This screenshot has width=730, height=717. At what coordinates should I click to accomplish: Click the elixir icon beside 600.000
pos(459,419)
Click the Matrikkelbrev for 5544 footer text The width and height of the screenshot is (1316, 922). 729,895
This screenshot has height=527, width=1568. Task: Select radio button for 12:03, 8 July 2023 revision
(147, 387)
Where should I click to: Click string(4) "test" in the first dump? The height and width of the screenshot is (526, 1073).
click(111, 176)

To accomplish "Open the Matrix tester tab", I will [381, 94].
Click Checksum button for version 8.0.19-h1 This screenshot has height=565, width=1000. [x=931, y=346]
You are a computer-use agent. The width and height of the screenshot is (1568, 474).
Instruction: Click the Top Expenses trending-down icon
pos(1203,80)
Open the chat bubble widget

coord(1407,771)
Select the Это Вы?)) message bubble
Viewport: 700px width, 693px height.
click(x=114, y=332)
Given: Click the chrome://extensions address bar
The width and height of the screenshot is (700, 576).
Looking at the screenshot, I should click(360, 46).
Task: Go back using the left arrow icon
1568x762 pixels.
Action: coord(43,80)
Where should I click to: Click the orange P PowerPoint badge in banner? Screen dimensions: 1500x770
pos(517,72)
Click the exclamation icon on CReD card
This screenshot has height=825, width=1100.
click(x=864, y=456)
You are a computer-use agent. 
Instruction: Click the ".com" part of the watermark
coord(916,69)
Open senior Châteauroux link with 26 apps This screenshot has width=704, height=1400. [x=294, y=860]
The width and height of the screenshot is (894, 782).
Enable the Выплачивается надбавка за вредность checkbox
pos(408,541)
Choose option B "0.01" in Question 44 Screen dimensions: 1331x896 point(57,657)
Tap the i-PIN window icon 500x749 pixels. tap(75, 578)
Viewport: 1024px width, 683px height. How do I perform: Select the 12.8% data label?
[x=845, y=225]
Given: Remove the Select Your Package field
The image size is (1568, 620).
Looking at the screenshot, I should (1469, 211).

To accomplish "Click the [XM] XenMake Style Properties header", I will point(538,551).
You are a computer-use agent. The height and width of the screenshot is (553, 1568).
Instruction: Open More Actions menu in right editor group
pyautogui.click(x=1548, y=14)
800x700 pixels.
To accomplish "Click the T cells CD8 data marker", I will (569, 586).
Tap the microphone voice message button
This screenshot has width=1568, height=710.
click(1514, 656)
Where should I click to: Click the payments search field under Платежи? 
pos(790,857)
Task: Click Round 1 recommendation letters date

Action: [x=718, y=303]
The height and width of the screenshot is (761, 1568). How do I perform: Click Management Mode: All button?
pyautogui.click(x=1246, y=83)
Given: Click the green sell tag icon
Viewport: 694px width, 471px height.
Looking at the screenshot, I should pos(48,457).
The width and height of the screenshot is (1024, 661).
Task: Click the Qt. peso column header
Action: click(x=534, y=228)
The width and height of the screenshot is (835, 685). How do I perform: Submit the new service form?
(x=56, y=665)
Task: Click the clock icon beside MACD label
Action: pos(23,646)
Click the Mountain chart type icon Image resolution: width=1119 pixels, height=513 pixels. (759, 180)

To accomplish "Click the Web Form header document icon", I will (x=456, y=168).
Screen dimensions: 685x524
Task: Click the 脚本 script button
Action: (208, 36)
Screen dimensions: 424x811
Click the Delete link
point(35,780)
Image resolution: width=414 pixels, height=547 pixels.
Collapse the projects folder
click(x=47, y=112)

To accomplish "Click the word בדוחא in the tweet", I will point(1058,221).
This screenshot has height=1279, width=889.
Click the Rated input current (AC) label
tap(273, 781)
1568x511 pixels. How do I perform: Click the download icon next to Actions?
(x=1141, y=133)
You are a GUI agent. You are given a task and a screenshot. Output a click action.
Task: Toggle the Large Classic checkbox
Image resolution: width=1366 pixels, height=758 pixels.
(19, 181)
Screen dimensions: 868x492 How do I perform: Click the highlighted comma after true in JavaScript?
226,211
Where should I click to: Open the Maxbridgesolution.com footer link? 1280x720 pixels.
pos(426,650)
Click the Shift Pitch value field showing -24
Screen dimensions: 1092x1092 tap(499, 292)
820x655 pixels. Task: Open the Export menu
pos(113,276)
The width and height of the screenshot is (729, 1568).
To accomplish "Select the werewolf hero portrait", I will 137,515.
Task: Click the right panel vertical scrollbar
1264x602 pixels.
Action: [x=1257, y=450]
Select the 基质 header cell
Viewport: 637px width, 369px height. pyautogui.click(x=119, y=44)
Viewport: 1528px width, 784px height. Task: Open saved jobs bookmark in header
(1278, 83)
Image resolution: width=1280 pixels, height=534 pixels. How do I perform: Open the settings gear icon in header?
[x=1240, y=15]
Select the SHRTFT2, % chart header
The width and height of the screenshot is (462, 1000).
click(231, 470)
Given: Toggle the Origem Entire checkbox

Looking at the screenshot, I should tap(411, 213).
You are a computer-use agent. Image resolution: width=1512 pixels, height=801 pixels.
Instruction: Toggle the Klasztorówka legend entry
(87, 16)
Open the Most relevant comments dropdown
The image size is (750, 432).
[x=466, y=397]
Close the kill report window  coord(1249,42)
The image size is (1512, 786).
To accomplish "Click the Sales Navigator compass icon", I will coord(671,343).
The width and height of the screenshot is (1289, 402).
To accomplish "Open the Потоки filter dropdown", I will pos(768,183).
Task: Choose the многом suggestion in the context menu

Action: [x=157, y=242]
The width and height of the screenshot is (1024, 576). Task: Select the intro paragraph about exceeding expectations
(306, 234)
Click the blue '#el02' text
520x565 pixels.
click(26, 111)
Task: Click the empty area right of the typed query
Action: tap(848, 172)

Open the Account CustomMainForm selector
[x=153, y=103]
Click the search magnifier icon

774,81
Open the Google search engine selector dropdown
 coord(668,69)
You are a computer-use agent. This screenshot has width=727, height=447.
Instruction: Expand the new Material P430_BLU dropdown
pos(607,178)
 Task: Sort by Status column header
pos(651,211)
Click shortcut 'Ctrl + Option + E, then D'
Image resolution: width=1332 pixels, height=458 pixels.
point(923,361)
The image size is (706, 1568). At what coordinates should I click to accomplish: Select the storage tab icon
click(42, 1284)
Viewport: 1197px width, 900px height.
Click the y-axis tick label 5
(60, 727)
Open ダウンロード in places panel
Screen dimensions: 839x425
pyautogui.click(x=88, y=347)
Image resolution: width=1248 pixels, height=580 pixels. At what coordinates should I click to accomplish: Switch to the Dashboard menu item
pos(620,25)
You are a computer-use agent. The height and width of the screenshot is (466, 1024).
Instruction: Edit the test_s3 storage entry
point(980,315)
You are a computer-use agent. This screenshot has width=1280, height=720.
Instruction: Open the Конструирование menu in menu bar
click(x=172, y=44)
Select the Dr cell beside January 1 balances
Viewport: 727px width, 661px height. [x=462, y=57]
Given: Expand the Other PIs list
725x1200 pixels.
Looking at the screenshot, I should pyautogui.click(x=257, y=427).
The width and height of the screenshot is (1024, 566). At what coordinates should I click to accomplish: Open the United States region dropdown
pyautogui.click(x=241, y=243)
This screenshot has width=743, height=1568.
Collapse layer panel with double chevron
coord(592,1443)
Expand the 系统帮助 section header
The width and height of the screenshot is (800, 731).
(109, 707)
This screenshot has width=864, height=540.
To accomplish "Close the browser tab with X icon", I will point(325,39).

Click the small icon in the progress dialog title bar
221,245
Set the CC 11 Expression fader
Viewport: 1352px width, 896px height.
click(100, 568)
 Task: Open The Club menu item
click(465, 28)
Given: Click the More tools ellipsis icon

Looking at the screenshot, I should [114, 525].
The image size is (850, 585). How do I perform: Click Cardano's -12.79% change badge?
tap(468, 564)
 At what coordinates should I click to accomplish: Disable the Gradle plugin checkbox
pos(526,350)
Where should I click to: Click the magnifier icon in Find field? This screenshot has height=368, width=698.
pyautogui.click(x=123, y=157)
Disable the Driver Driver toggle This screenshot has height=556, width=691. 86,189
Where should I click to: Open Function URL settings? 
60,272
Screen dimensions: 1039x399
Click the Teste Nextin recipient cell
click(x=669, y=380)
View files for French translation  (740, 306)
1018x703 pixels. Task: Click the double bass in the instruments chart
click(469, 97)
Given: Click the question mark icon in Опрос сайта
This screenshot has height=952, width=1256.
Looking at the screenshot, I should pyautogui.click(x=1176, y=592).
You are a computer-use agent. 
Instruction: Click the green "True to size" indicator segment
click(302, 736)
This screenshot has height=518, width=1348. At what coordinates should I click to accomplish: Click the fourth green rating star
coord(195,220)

::::::::

→ Your task
Search the data for the string "Close" and copy each line where it appears.

→ Solution to the problem
Close the kill report window  coord(1249,42)
To accomplish "Close the browser tab with X icon", I will point(325,39).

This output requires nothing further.